Nicolas Roeg y révèle pour la première fois ses qualités de monteur, quatre ans avant Ne vous retournez pas et son utilisation consommée du flash-forward. A ce titre, l’anecdote veut que Performance soit le premier film à utiliser le cut-up (découpage-remontage aléatoire). En réalité, il a développé ces techniques en travaillant au Marylebone Studio, une compagnie de doublage de films français, où selon ses propres termes il se contentait de préparer le thé. Pourtant, on reste étonné par son savoir-faire et sa précocité. Ses qualités de directeur d’acteur, Roeg les a acquises au contact de cinéastes avec lesquels il a collaboré (H. C. Potter, George Cukor ou David Lean – il a été opérateur de la seconde équipe de Lawrence d’Arabie). Dans les années 60, Nicolas Roeg n’était alors qu’un chef-opérateur pour Roger Corman. Un ami de François Truffaut qui caressait le doux fantasme de devenir cinéaste. En 1968, il a passé la seconde en s’associant avec son ami peintre Donald Cammell dont la présence au projet n’est pas sans conséquence. Alors que leur scénario n’est pas achevé, les deux artistes donnent une première version de Performance à la Warner.
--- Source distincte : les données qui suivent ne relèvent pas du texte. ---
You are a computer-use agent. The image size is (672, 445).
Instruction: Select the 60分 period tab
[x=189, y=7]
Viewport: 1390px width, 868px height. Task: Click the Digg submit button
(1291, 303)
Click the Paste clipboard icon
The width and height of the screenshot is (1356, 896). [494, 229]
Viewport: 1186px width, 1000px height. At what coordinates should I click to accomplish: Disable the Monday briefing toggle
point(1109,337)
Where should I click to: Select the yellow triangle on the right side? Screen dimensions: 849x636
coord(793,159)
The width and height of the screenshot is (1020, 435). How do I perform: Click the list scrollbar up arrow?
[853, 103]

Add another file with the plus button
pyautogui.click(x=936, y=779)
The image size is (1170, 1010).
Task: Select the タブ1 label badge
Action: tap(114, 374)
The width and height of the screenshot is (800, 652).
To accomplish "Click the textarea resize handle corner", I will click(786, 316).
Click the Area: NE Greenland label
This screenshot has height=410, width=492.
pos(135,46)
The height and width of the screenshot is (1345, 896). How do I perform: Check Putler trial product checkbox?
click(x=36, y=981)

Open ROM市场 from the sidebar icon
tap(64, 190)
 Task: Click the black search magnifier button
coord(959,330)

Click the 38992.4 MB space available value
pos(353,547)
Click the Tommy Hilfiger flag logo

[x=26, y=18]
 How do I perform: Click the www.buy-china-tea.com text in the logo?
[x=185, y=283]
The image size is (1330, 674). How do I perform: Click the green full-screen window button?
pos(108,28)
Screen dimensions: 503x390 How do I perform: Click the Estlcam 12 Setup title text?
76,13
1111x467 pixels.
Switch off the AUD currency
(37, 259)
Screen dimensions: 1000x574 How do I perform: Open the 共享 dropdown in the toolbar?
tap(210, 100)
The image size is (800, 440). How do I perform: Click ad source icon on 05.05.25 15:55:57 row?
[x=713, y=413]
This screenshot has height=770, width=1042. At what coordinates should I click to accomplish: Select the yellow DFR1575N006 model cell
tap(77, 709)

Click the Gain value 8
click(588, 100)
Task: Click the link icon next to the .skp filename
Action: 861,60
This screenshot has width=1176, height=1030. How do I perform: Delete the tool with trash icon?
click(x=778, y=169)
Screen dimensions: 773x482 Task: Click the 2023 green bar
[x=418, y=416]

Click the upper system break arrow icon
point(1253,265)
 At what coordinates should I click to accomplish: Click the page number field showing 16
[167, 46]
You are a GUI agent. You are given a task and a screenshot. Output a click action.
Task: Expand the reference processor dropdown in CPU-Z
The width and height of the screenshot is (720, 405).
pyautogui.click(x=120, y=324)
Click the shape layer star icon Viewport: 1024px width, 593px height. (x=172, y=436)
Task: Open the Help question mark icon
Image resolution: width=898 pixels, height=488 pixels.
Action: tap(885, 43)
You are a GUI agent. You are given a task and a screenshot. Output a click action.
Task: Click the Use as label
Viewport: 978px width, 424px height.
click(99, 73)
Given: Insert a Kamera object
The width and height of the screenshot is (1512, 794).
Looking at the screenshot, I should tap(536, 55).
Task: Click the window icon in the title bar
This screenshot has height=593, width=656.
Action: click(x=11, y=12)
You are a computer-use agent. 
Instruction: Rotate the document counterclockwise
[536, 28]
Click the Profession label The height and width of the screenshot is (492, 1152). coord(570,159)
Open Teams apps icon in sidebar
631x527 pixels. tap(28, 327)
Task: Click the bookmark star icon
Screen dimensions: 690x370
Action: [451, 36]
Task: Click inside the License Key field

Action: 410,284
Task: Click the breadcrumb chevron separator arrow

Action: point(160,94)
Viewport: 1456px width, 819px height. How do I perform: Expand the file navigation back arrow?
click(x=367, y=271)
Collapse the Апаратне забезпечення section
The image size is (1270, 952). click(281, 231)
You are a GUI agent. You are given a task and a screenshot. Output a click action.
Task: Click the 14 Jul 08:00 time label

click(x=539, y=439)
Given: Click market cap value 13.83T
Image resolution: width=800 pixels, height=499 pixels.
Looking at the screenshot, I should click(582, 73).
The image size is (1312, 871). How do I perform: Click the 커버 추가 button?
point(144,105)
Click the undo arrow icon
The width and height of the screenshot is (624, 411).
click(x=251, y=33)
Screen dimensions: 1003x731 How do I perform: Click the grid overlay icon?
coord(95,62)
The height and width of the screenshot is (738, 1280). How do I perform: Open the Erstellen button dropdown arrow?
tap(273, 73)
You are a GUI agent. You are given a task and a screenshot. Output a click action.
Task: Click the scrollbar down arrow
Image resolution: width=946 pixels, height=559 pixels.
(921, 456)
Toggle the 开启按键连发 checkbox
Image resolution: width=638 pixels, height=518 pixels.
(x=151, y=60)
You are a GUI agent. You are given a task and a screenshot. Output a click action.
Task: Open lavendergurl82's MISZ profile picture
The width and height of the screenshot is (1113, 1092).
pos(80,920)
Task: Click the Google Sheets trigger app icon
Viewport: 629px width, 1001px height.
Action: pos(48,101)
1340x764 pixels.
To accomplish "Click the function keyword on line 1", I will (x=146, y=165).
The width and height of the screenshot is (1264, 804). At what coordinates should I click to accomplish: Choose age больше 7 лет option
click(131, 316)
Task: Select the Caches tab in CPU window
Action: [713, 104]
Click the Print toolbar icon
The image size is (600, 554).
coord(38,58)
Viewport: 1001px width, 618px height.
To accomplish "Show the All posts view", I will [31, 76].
La présence de Mick Jagger qui a donné son accord contribue pour beaucoup à la mansuétude complaisante de la Warner. Qui finalement en le découvrant à l’écran le déteste et refuse de le sortir. Démoralisé, Roeg écrit entre temps un nouveau scénario, celui de La randonnée et convainc par bonheur un producteur privé. L’homme qui venait d’ailleurs, que Nicolas Roeg réalisera plus tard, donne l’impression d’avoir été construit sur le même principe que Performance. On pourrait affirmer la même chose pour tous ses films, tous plus ou moins marqués par une quête mystique perpétuelle (définir l’indéfinissable, l’immatériel ou l’invisible comme le surnaturel dans Ne vous retournez pas ou les rites vaudous dans Eurêka).
De la même façon, Performance a profondément marqué le co-réalisateur et scénariste Donald Cammell qui, suite à cette expérience, n’a mis en boîte que quatre films Hollywoodiens – dont Demon Seed en 1977, dans lequel un ordinateur voulait se reproduire avec la femme de son inventeur (Julie Christie) – et n’a jamais réellement réussi à trouver sa place dans le milieu. Usé, Cammell s’est tiré une balle dans la tête à la fin des années 90 en apprenant que son film d’alors (Wild Side) avait été remonté contre son gré. Sous son côté film branchouille et psyché, Performance possède ce parfum de fatalité inexplicable et atteint le spectateur presque autant que More (Barbet Schroeder, 1969): une descente aux enfers, somptueusement mise en musique (Jack Nitzsche pour Roeg et Cammell) qui prend aux tripes, sans que l’on s’en rende compte.